Apa dan mengapa pakaian? Mari kita renungkan dan bahas sejenak. Apa saja yang menjadi pertimbangan ketika kita mengenakan pakaian? Pertama, untuk menjaga kesehatan. Mereka yang tinggal di daerah dingin sangat sadar akan fungsi pakaian untuk menjaga kesehatan. Kedua, untuk menutup aurat. Fungsi ini mengingatkan kita terhadap cerita Adam yang terusir dari surga karena memakan buah khuldi. Lalu, Adam menemukan dirinya telanjang dan ia pun merasa malu.
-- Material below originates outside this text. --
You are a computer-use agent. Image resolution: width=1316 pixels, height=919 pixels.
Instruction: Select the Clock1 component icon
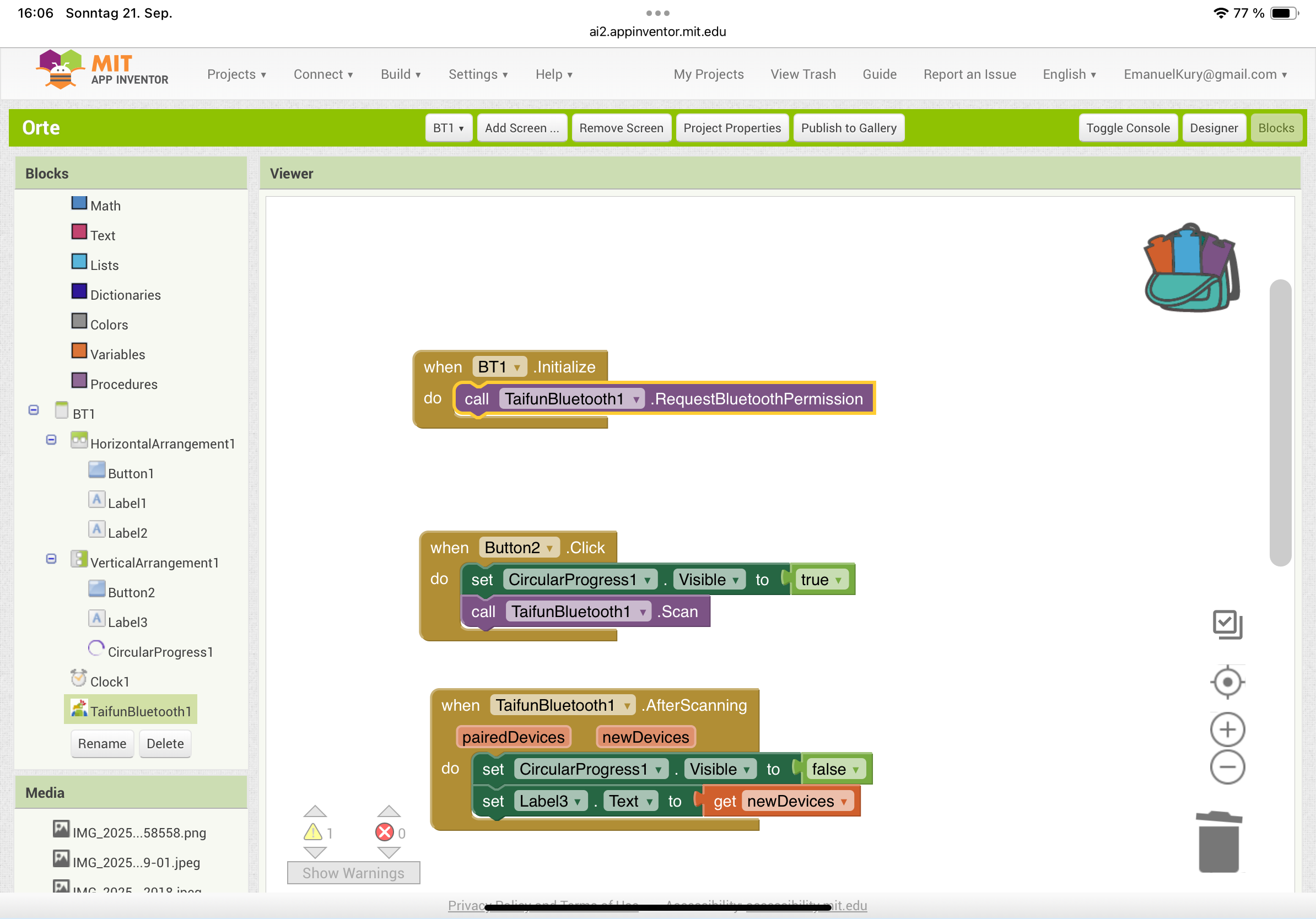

Ke-mudian, ia menutupi auratnya dengan dedaunan. Dan, salah satu aspek yang membedakan manusia dari monyet adalah manusia mengenal konsep aurat lalu mengenakan pakaian. Ketiga, orang berpakaian selalu mempertimbangkan aspek estetika atau seni agar indah dipandang. Bahkan, aspek keindahan ini telah membuat harga pakaian berlipat ganda ketika mendapat sentuhan perancang atau desainer ternama.

Inilah tiga fungsi utama pakaian yang bisa dianalogkan dengan agama. Seseorang yang beragama mestinya jiwa dan badannya menjadi sehat, kehormatan dirinya terjaga, dan perilaku serta tutur katanya enak dipandang dan didengar. Kalau ketiga hal tadi tidak ditemukan, pasti ada yang salah dengan dirinya atau ukuran pakaiannya yang tidak pas. Begitulah sikap keberagamaan. Ibarat pakaian yang ukurannya pas, mestinya dengan agama seseorang lebih percaya diri, enak bergaul, dan sehat jiwa raganya. Pendek kata, seseorang haruslah merasa nyaman terhadap dirinya di mana pun ia berada.

Tentu masih ada peran lain dari pakaian. Ada orang yang sengaja berdandan hanya untuk pamer. Maka dari itu, jangan heran, beragama pun bisa terkena jebakan pamer atau riya. Ada lagi pakaian yang dirancang untuk berperang. Jadi, bisa saja semangat beragama selalu disertai semangat untuk berantem dan mengalahkan orang lain.

Dari beragam pakaian yang ada, rasanya fungsi yang primer adalah tiga pertama yang disebutkan tadi. Hemat saya, beragama yang sehat dan benar adalah sikap keberagamaan yang mendatangkan rasa nyaman bagi diri sendiri dan enak dilihat bagi orang lain.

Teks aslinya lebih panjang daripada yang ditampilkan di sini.